• ABOUT THIS TASK: Decide whether each statement agrees with the passage on the launch of Seven Days, answering yes or no and quoting the deciding words. (a) Vermont had gone five years without the Vanguard Press. (b) The inaugural issue had a holiday theme. (c) Henry Chauncey invented the Scholastic Aptitude Test.

• READING PASSAGE:
====

1995 - COURTESY ©️ SEVEN DAYS
  • Courtesy ©️ Seven Days
  • 1995

In retrospect, September 6, 1995, was a pretty good time to start a newspaper. It was pre-internet, and Vermont had already been without the Vanguard Press for five years — long enough for readers to appreciate the vital role an "alternative weekly" could play: covering disenfranchised populations, local arts and food, and, of course, the mainstream media.

It was the right time of year, too — a busy fall performing arts season would transition nicely to events and business around the holidays. After losing our journalism jobs in mid-July, Pamela Polston and I spent six whirlwind weeks writing a business plan, raising capital, selling ads, finding office space and equipment, and hiring people. Once Seven Days was ready to launch, the two of us set out to report and write content for the inaugural issue. The theme: back to school.

Despite a hideous cover, the paper contained a pretty good mix of stories: Political columnist Peter Freyne shocked readers with a first-person piece about his time in a seminary, training to be a priest; English professor Phil Baruth, now a state senator, contributed an excerpt from his Burlington-inspired book, The Dream of the White Village. I profiled Henry Chauncey, the man who invented the Scholastic Aptitude Test, who was then a resident at Wake Robin in Shelburne.

====

Data items

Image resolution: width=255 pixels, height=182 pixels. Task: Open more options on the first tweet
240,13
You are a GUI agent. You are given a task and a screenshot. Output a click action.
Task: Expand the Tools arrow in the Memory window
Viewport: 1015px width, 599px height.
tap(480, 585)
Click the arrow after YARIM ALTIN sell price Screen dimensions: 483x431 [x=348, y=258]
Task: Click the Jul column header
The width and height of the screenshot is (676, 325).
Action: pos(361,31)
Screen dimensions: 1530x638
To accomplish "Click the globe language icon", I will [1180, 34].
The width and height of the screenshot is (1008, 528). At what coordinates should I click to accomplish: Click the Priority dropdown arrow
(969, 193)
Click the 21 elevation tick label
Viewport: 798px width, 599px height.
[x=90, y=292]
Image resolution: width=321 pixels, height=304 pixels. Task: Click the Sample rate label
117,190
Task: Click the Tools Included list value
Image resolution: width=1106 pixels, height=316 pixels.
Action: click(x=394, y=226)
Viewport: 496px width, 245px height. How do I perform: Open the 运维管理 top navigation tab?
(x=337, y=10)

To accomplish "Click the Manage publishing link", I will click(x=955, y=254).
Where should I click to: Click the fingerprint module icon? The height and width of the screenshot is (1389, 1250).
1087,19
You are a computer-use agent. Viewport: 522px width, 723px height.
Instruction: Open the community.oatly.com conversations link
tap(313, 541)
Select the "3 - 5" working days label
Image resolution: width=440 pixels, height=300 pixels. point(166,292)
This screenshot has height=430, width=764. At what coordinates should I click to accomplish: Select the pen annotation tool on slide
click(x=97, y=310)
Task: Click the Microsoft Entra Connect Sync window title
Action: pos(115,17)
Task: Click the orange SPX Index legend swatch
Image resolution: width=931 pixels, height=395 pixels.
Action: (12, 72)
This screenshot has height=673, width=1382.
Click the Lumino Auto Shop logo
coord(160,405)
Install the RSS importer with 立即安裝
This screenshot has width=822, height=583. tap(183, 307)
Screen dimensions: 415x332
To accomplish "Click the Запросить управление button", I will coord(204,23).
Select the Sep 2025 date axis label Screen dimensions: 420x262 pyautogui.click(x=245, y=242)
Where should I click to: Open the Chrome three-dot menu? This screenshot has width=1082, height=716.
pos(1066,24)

====

• ANSWER SPACE:
(a) Yes: "Vermont had already been without the Vanguard Press for five years"
(b) No: "The theme: back to school."
(c) Yes: "Henry Chauncey, the man who invented the Scholastic Aptitude Test"